Building a Text-to-SQL Intelligent Agent with Claude API — Schema Inference, Query Optimization, and Secure Execution for Production

Learn how to build an intelligent agent that converts natural language to SQL using the Claude API. Covers schema inference, query optimization, security hardening, and production-grade implementation patterns.

Claude API115Text-to-SQLagent13database2natural languageproduction111

Premium Article

Why You Need a Text-to-SQL Agent

"Show me last month's revenue by region." "Which subscription plan has the highest average session time?" — If non-engineers could get instant answers to questions like these, data-driven decision making would accelerate dramatically.
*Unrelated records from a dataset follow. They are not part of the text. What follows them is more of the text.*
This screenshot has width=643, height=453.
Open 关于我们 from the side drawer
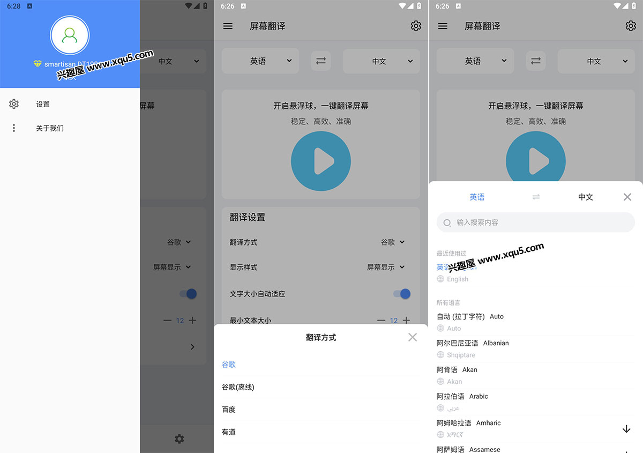pos(49,128)
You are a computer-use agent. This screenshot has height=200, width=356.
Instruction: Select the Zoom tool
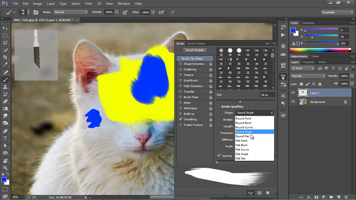(x=5, y=168)
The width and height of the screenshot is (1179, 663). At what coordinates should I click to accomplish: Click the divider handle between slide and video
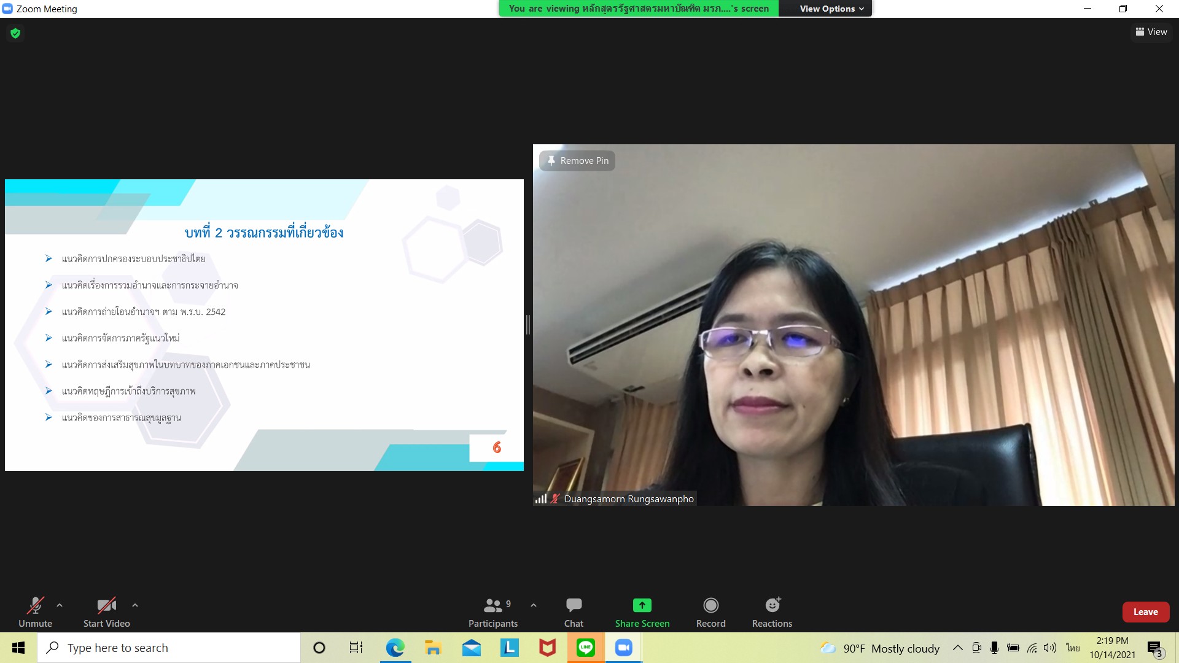click(x=528, y=325)
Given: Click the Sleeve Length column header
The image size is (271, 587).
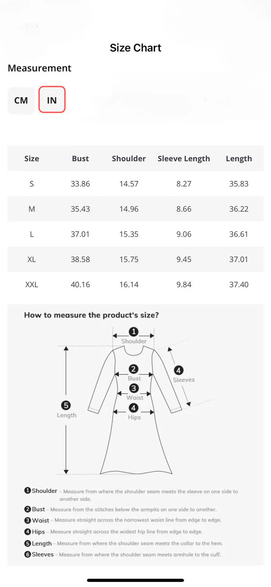Looking at the screenshot, I should (184, 158).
A Text-to-SQL agent converts natural language questions into SQL queries, safely executes them against a database, and returns the results in plain language. By combining the Claude API's powerful language understanding with its Tool Use capability, you can build an intelligent data analysis agent that goes far beyond simple SQL generation.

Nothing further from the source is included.